西日本シティ銀行の行員によるSNS投稿をめぐり、顧客情報が外部から見られる状態になっていた問題で、同行は個人顧客8人の情報と法人19社名が対象だったと明らかにした。
問題となったのは、山口県下関市の下関支店で撮影されたとみられる画像や動画。写真共有アプリ「BeReal.」への投稿に、営業店の執務室内にあったホワイトボード、書類、パソコン画面などが写っていた。
同行は当初、顧客7人の氏名が記載されたホワイトボードが写っていたとして謝罪していた。その後の調査で、個人8人の情報と法人19社名が確認され、個人顧客のうち1人については住所を含む情報も含まれていたという。
村上英之頭取は5月12日の決算会見で謝罪した。同行は対象となる顧客に個別に説明と謝罪を進めており、今回の事案を一部行員の問題にとどめず、全行的な管理体制の課題として対応する姿勢を示している。
再発防止策として、同行は営業店などへの私用スマートフォンの持ち込みを全面禁止した。これまでも原則禁止としていたが、今回の問題を受け、現場での運用をさらに厳しくする。
金融機関の執務室には、氏名、住所、取引先名、融資関連資料、社内メモなど、外部に出してはいけない情報が日常的に置かれている。背景に一部が写るだけでも、顧客や取引内容の推測につながる可能性がある。
BeReal.は、通知が届いたタイミングでその場の様子を撮影し、共有するアプリとして若い世代に広がった。職場で使えば、本人に悪意がなくても、机上の書類や画面がそのまま投稿に残る危険がある。
本誌は発覚直後から、この問題の拡散状況や銀行側の対応を追ってきた。今回、影響範囲の拡大と私用スマホの全面禁止が明らかになったことで、焦点は「誰が投稿したか」から「なぜ職場で撮影できたのか」に移っている。
同じ問題は、銀行だけに限られない。
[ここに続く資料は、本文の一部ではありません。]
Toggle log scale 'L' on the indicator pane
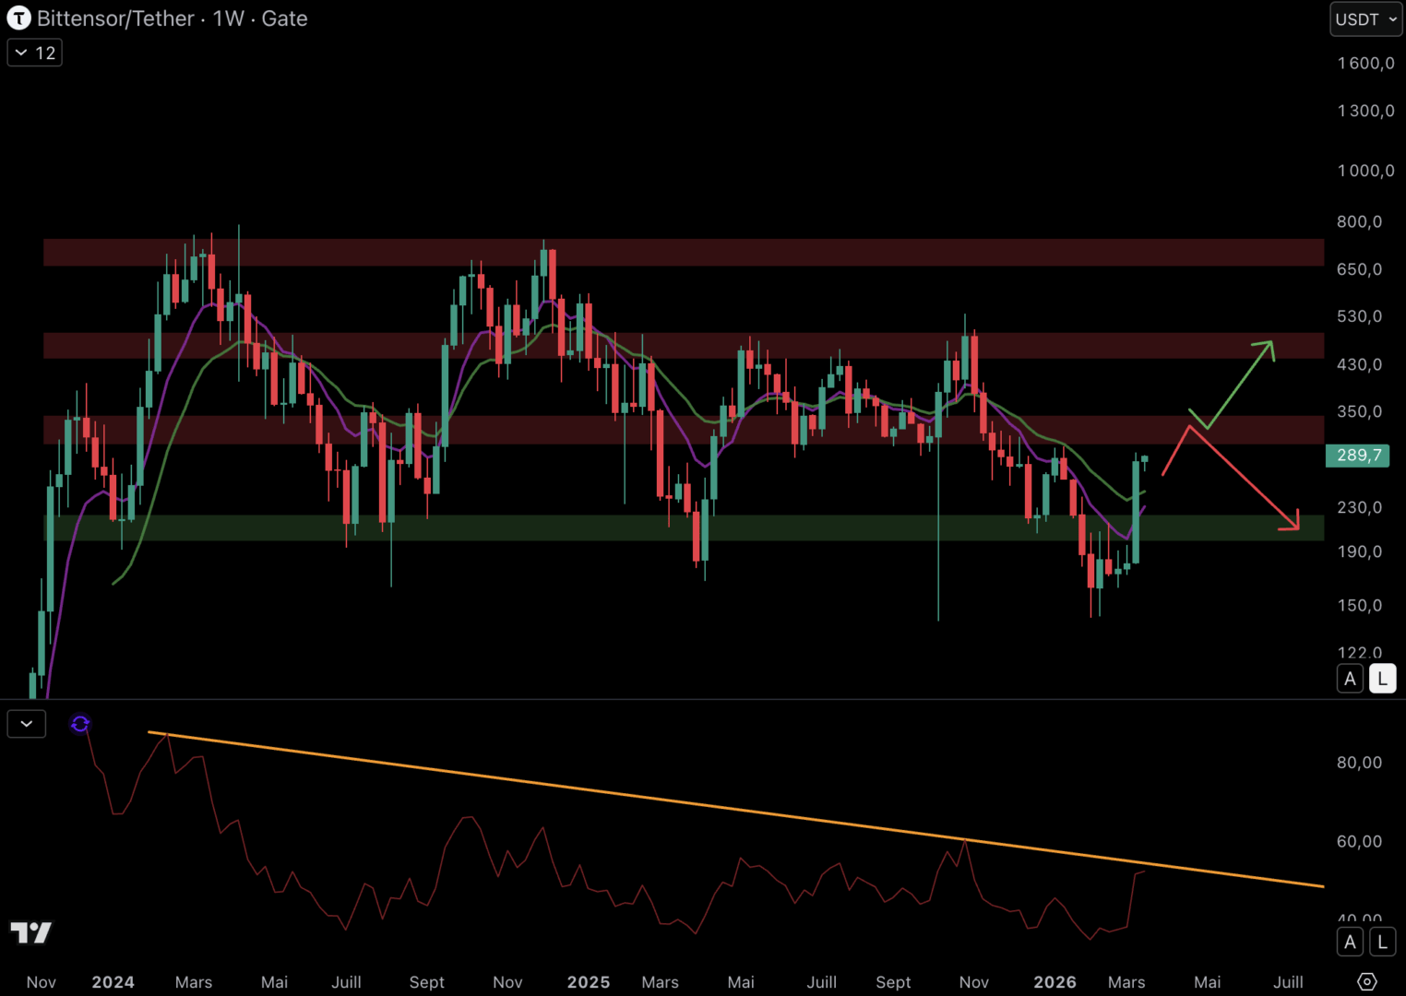 click(x=1382, y=942)
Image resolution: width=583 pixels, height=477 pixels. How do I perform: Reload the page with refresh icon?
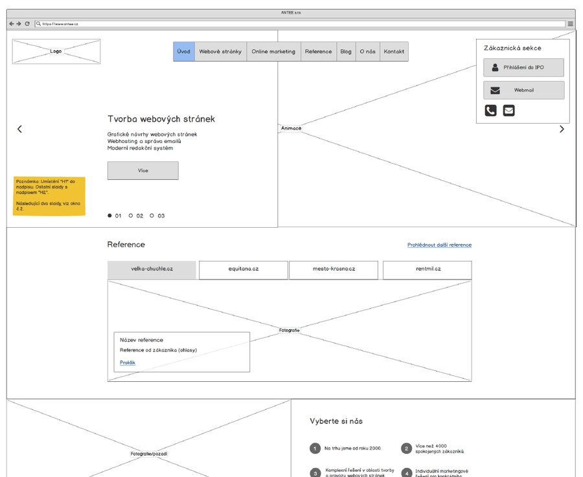[x=27, y=24]
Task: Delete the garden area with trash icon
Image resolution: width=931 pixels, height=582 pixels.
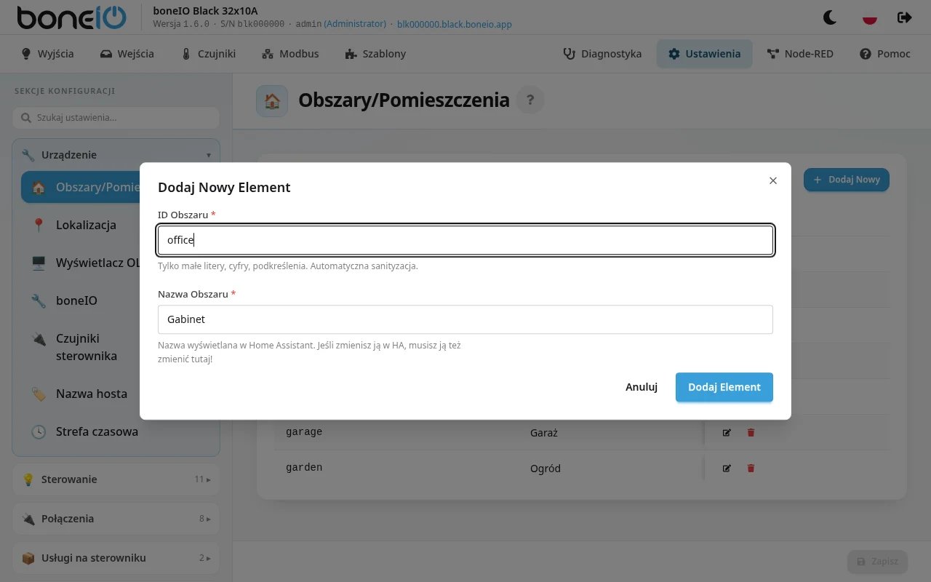Action: [x=751, y=468]
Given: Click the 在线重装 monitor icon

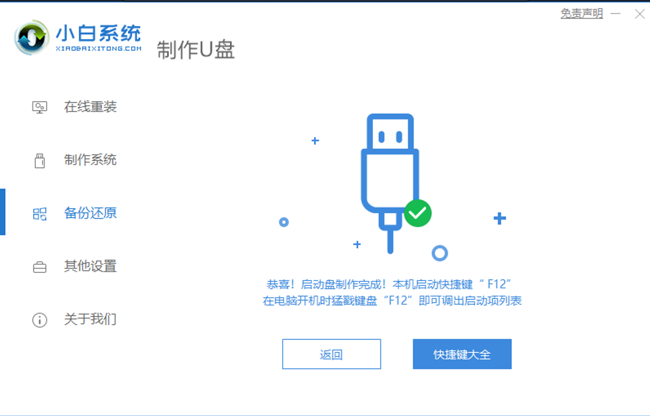Looking at the screenshot, I should [40, 107].

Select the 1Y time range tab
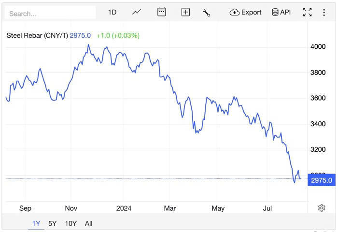coord(36,223)
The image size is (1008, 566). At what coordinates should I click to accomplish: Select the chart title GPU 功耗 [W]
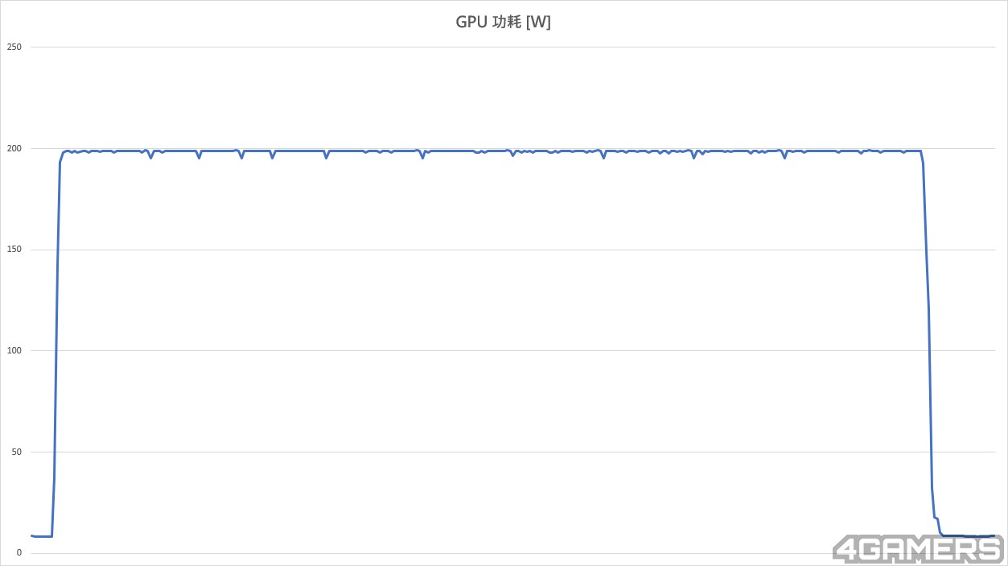504,23
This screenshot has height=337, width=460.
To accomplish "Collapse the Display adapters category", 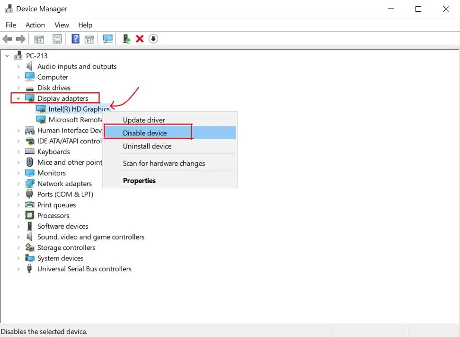I will tap(18, 98).
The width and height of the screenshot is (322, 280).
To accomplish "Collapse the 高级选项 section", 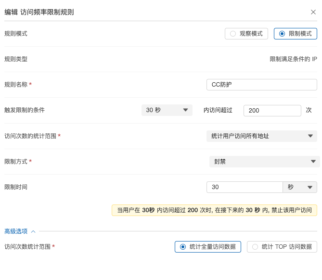I will [x=16, y=231].
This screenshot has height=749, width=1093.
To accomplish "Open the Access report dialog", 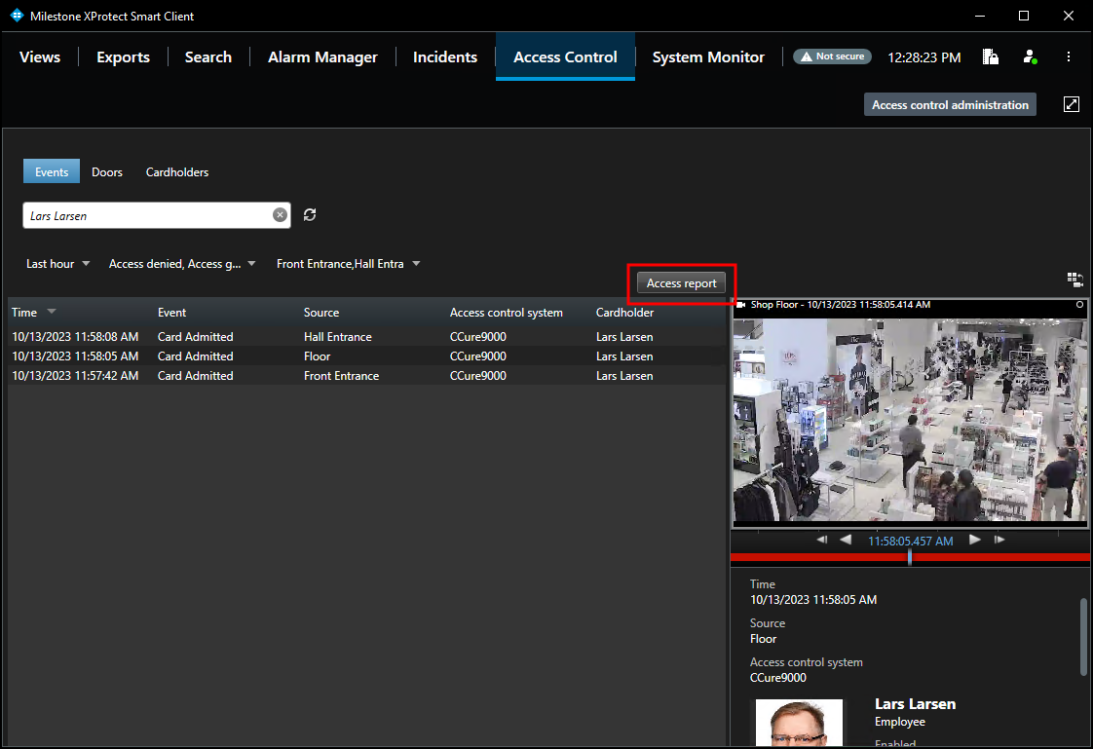I will (x=681, y=282).
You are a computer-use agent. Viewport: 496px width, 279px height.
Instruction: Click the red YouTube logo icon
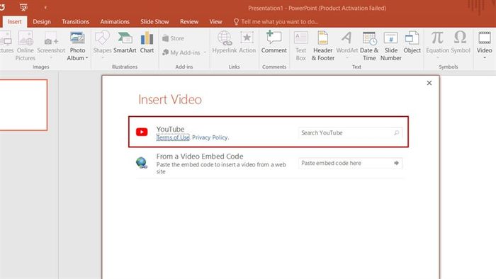(x=142, y=132)
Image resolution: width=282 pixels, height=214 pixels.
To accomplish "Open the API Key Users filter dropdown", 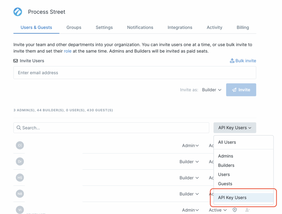I will point(235,128).
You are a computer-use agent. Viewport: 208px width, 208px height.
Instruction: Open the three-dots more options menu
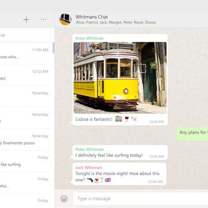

病院、学校、美容サロン、市役所、一般企業でも、スマホ1台で顧客情報、患者情報、生徒情報、予約画面、内部資料が外へ出る時代になっている。友人限定の投稿でも、スクリーンショットや転載が起きれば、公開範囲の設定は意味を持たない。
西日本シティ銀行は、原因の確認と再発防止を進めるとしている。今後問われるのは、研修や注意喚起ではなく、現場で本当に私用スマホを使わせない仕組みを作れるかだ。